Materials provided:
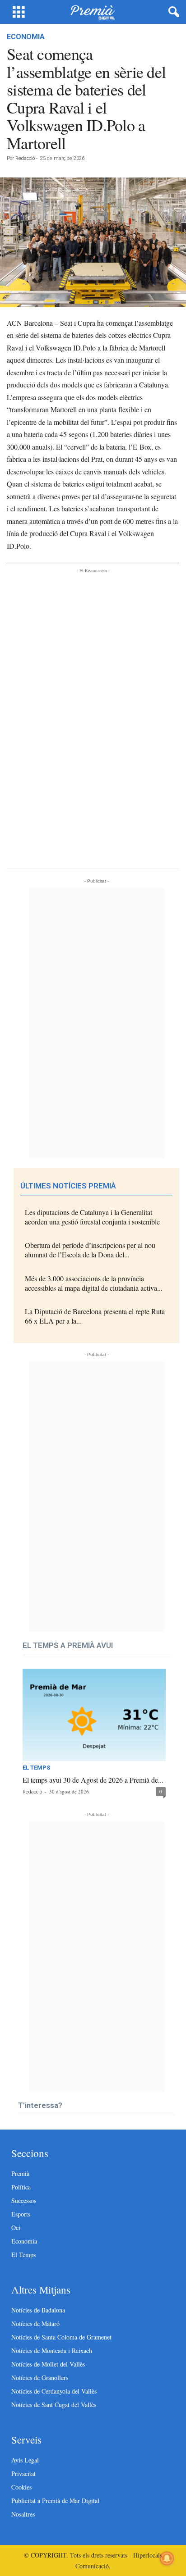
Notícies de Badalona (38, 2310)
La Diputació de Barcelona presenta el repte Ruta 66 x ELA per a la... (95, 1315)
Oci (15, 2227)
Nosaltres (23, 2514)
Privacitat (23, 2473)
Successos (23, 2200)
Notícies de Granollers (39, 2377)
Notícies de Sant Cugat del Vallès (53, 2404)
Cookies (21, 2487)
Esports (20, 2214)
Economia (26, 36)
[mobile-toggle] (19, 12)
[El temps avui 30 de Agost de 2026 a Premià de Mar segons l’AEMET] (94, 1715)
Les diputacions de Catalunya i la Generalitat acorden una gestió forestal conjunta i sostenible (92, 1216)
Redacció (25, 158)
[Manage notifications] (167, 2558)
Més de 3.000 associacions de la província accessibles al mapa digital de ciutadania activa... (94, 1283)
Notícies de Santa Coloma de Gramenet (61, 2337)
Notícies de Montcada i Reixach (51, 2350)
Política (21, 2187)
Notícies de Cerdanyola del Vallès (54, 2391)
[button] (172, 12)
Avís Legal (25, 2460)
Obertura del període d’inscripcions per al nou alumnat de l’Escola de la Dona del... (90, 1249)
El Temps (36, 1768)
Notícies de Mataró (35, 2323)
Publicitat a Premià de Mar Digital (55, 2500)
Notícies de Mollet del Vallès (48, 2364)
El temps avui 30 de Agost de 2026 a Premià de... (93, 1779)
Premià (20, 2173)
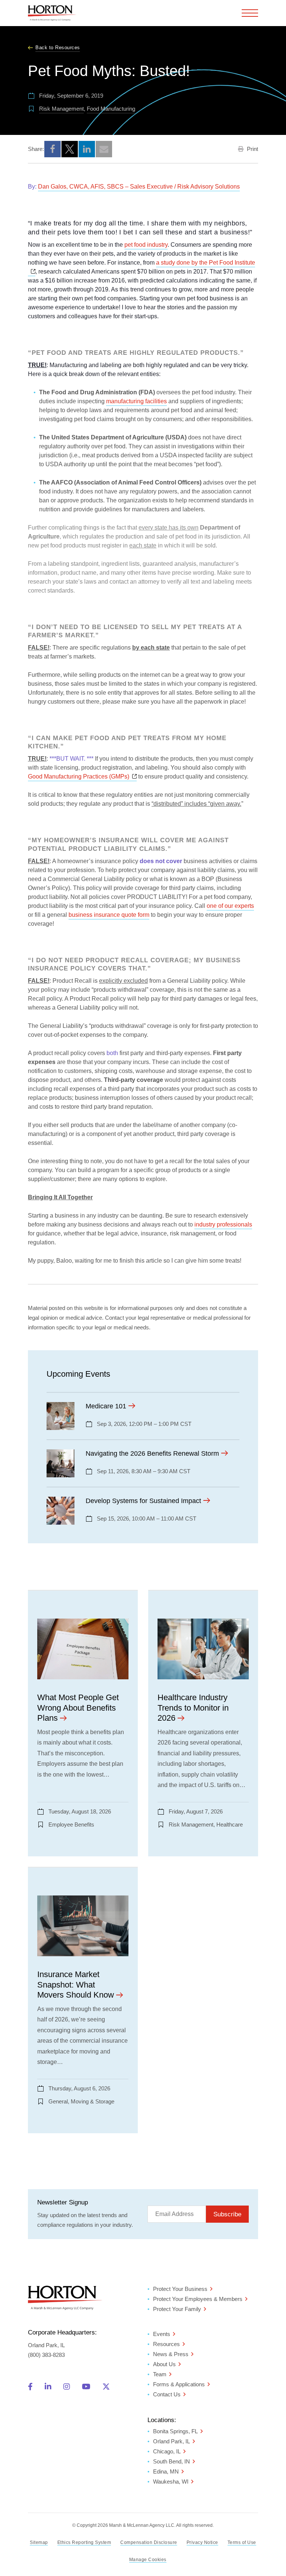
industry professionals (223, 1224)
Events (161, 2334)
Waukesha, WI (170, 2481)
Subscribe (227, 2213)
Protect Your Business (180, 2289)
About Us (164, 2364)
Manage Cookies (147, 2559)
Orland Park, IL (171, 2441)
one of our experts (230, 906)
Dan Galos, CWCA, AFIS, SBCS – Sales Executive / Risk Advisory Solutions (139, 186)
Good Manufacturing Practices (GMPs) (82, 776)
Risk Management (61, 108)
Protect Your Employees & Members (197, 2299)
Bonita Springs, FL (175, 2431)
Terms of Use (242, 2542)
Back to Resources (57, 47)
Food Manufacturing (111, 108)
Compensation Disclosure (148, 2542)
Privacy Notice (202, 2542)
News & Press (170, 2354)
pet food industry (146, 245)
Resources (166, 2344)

Task instructions: Exact copy, pictures excluded: repeat the lines from the top of the material through the line with "[El temps avui".

Response area:
Notícies de Badalona (38, 2310)
La Diputació de Barcelona presenta el repte Ruta 66 x ELA per a la... (95, 1315)
Oci (15, 2227)
Nosaltres (23, 2514)
Privacitat (23, 2473)
Successos (23, 2200)
Notícies de Granollers (39, 2377)
Notícies de Sant Cugat del Vallès (53, 2404)
Cookies (21, 2487)
Esports (20, 2214)
Economia (26, 36)
[mobile-toggle] (19, 12)
[El temps avui 30 de Agost de 2026 a Premià de Mar segons l’AEMET] (94, 1715)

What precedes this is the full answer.